昨日の欧州序盤は、ドル円の安値攻めで始まった。ドル円は88.06まで差し込んだが、87円台には突入しなかった。ここまで下げてくると、甘利大臣の発言で落とされた87.80が意識されるところだったが、ひるがってみれば買いたい人の絶好の押し目でもある。87.80を割り込んだら損切りで投げ売りすればいいのだから、リスクは少なくて済むはずだ。
それだけキーポイントの度合いが高いレベルであった。そこでドル円は下げ止まった。私自身も教科書的に取り組むならば、88円台のローでいったんは買いを入れてもよかったのだが、リスク回避のスタンスで臨んでいたので、無理してまで逆張ることもないだろうということで何もしなかった。
ドル円はそのまま堅調な地合いとなった。ニューヨーク時間では88円台の中盤がメインの取引となって、あまり下がりそうもない。ユーロドルは相変わらず1.3300をはさんでの上下動が続いている。米国株も値動きに乏しいのは、ニューヨーククローズ後のアップル決算を待ってのことだろう。私は早めに寝てしまったが、そのアップルは決算の発表後には10%超もの下落を呈したらしい。
それで今日もリスク回避の流れで行くのかなと思っていた。そして朝からドル円もやや重い感じがして、今日こそは88円ちょうど割れでもあるのかと思い、私も88.50レベルを何度も売ってみたが、同値で買い戻すのがせいぜいで、ドル円はあまり下がらなかった。そのうち10時45分に中国の経済指標が出て、景況感が改善されているという。最初のうちは反応が小さかったが、11時を過ぎてから日本株が上昇してきた。
それにつられてドル円も上昇へ。昨日も戻りが89円台に達しなかったので、88円台の後半では大いにもんだ。確かに中国株も大きくジャンプアップしている。リスクテークに向かいたいところだろう。マーケット全体としてちょっとベア気味で構えていたところでもあったので、ドル円やユーロ円でもショートカバーのほうが力強かったようだ。また政府筋から「100円がいい」みたいな無責任な発言も飛び出しているし…。
ドル円は89円台に乗せてきて、それでもしっかり。やはり買いたい人が多かったのだろう。押し目を買おうとと思っていても、実際に安いときは買えないものだ。こうしてある程度の上昇を確認してからでないとロングではついていけない。

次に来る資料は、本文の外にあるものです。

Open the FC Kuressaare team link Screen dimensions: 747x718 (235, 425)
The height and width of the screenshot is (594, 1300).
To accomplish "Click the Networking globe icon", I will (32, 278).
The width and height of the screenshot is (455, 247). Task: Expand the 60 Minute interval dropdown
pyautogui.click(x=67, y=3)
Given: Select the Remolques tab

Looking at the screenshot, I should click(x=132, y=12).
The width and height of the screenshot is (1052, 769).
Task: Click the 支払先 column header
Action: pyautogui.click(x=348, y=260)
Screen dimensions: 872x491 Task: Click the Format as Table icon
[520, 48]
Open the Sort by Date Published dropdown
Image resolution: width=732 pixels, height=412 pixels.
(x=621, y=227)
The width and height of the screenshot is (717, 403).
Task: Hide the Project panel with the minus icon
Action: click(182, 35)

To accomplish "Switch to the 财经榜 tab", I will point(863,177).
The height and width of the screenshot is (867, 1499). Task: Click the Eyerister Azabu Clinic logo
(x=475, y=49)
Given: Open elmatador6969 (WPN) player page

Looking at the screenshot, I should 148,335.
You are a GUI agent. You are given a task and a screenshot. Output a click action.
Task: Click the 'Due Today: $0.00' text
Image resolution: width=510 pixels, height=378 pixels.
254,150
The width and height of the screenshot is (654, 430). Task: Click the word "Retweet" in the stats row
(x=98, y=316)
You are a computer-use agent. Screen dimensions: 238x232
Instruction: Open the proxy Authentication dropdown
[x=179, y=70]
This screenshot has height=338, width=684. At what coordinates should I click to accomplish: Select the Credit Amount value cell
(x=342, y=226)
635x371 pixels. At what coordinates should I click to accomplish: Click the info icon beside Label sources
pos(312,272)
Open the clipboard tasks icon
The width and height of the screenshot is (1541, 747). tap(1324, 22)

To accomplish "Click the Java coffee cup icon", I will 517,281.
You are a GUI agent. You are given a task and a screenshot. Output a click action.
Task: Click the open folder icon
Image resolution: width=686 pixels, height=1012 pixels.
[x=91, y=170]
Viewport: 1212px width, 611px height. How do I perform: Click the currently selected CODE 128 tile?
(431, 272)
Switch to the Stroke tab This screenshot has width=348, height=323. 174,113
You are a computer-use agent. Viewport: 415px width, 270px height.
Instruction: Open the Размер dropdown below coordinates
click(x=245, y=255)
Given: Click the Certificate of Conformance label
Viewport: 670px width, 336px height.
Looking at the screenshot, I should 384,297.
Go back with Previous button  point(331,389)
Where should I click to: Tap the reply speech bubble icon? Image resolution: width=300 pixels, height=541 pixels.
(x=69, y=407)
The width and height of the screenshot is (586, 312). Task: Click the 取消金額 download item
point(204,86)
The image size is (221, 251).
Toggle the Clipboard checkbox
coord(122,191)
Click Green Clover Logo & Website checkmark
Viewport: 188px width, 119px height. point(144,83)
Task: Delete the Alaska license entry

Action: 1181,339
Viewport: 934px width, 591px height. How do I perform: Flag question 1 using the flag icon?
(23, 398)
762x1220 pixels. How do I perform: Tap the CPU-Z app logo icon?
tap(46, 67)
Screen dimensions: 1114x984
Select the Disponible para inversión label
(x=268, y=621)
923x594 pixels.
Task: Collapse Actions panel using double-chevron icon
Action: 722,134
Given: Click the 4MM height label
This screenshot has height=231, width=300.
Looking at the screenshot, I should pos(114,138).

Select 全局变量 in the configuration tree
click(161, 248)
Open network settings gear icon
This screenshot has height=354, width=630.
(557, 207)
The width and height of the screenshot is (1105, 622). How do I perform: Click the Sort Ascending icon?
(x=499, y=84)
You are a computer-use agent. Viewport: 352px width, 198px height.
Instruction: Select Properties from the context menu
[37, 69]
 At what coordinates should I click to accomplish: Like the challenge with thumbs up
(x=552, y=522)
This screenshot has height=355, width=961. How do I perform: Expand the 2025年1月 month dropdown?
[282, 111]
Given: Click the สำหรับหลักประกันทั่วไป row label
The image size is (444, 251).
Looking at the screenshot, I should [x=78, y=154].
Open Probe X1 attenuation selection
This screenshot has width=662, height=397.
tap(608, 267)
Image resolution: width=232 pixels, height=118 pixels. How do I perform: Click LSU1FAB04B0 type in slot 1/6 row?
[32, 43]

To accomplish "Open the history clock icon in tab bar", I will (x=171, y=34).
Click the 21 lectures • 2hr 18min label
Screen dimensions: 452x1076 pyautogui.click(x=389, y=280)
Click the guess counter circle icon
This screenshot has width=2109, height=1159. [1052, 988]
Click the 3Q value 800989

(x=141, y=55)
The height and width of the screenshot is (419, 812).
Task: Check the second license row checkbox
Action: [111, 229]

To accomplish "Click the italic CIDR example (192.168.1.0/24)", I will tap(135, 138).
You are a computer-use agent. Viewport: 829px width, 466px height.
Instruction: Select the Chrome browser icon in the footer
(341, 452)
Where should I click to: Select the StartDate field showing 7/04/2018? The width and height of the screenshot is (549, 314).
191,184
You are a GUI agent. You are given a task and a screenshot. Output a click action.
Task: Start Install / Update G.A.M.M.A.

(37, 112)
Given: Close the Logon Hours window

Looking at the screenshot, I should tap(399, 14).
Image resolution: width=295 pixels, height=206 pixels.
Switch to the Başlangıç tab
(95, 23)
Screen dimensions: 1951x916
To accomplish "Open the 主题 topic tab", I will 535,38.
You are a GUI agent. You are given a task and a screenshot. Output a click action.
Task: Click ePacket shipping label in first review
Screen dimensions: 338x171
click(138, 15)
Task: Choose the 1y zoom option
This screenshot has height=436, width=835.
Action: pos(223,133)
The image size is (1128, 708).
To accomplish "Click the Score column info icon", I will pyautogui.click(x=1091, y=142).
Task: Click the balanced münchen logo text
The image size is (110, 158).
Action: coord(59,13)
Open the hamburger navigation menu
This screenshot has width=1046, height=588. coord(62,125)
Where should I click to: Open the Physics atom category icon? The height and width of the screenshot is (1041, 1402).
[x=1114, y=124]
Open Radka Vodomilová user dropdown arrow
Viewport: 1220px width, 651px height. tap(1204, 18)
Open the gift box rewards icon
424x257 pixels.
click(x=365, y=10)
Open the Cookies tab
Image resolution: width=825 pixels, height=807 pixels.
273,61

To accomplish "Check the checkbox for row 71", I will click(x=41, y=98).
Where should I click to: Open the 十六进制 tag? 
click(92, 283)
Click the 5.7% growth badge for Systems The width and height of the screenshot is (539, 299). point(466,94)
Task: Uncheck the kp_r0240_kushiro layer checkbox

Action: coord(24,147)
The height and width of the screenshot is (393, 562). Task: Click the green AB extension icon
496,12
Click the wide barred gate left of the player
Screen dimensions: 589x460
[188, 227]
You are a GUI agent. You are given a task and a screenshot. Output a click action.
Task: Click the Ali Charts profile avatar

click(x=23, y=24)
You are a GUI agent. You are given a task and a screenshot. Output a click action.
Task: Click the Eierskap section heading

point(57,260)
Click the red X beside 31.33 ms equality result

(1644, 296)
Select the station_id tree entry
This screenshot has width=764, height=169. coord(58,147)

ドル円が朝がたの安値からほぼ1円幅の反発を示したことで、今晩の市場の注目も円相場になっている。ドル円が昼間の高値である89.45を越えられるのか、また越えた場合、どこまでいくのかである。今夜の米国市場ではアップル株の下落に引っ張られての調整の地合いが予想されるだけに、リスクのありようとしてのドル円の動きからは目が離せない投資家も多いだろう。
値動きからいえば、ドル円は下から持ちあげられているので、下がっても半値どころである88.90あたりは固くなりそうだ。その手前では拾ってみて、88.80で倍返しのド転ショートーか。あれだけ大幅上昇をしていた中国株も、前日比でマイナス転してきている。アメリカ株の下げ局面も迎えるところを捕まえて、ドル円かユーロ円でショートメークか。